# how not to vacuum



## rugbyken (Jan 16, 2006)




----------



## aldra (Jul 2, 2009)

Close to my heart

Not the s**t bit

I vaacum with a mad dog who drops his tennis balls and teddybear in front of the hoover

takes for ages
could lock him in the garden
but it wouldn't be the same

since his op

hoovering has become a lonely occupation

aldra


----------



## MrsW (Feb 8, 2009)

:lol: :lol:


----------



## Penquin (Oct 15, 2007)

Love it - the dog strikes back!

That'll learn her!

I wonder whether she got rid of the dog or the machine? :lol: 

Dave


----------



## Pet12 (Oct 10, 2011)

Penquin said:


> Love it - the dog strikes back!
> 
> That'll learn her!
> 
> ...


Dog for me any time.


----------



## commuter (Jul 13, 2011)

working as a Performance Test Analyst using automated tools for the biggest IT company in the world I have circulated this to my colleagues to demonstrate how our competition advertise


----------



## raynipper (Aug 4, 2008)

Our ole Lab used to lay down in front of the Hoover until my wife vacked him. I guess he liked the vigorous brushing.

Ray.


----------



## aldra (Jul 2, 2009)

Today, he actually had an attempted nip at the Hoover

(The cowl got in his way)

Progress   

Aldra


----------

MATERIAL SUPPLIED.
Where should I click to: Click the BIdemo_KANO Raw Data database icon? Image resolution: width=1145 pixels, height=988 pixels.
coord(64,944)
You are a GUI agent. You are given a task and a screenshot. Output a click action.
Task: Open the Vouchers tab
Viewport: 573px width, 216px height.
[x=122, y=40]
* * *
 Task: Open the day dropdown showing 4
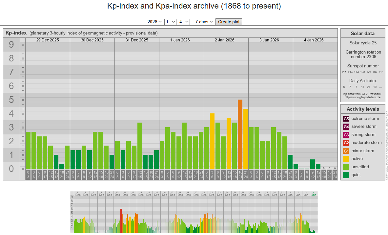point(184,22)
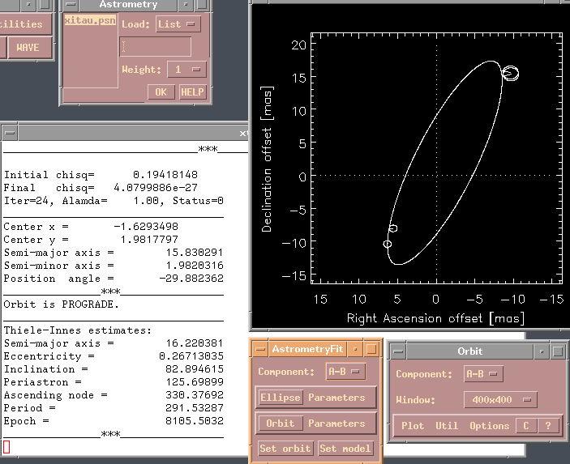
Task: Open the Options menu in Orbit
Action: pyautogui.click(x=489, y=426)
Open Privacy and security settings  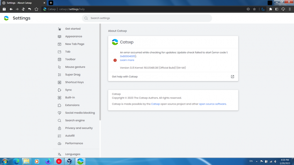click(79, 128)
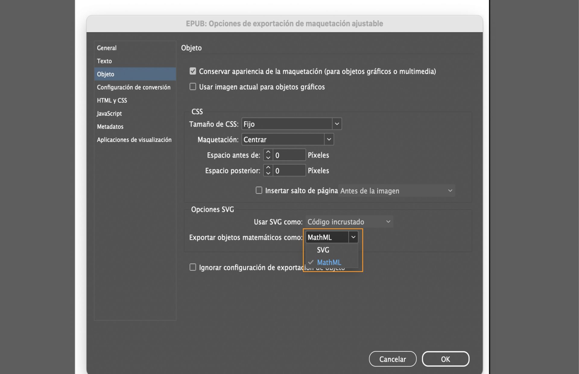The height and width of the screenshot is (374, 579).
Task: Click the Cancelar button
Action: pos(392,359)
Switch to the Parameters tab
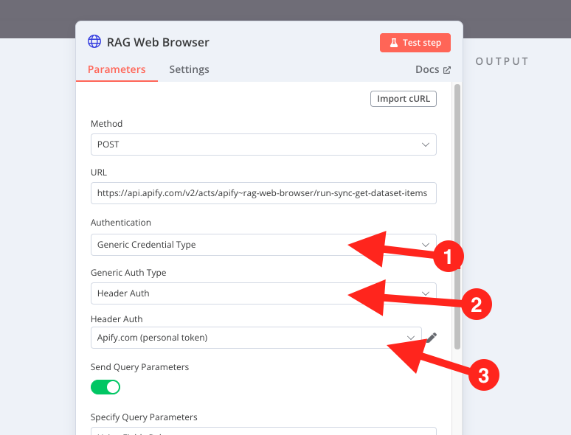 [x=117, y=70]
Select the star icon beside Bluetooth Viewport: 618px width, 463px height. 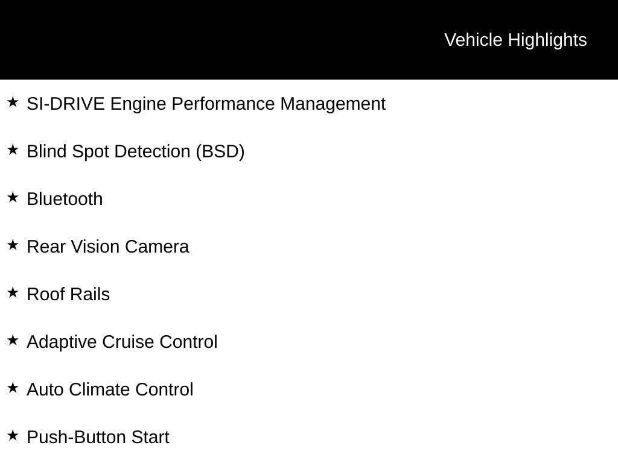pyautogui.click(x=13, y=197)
==
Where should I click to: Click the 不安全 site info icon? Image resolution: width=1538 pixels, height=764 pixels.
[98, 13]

PROBLEMS.
A - Answer each from the vacuuming thread:
(i) What does aldra's dog drop in front of the hoover?
(ii) What job does commuter say they work as?
(iii) What did aldra's dog have an attempted nip at, and what got in his way?
B - Please arrange everything in the records from the line containing "Where should I click to: Click the BIdemo_KANO" down to the line containing "[x=122, y=40]" as a numbered list, leaving out blank lines.

ANSWERS PER TASK.
A -
(i) His tennis balls and teddybear.
(ii) Performance Test Analyst.
(iii) The Hoover; the cowl got in his way.

B -
1. Where should I click to: Click the BIdemo_KANO Raw Data database icon? Image resolution: width=1145 pixels, height=988 pixels.
2. coord(64,944)
3. You are a GUI agent. You are given a task and a screenshot. Output a click action.
4. Task: Open the Vouchers tab
5. Viewport: 573px width, 216px height.
6. [x=122, y=40]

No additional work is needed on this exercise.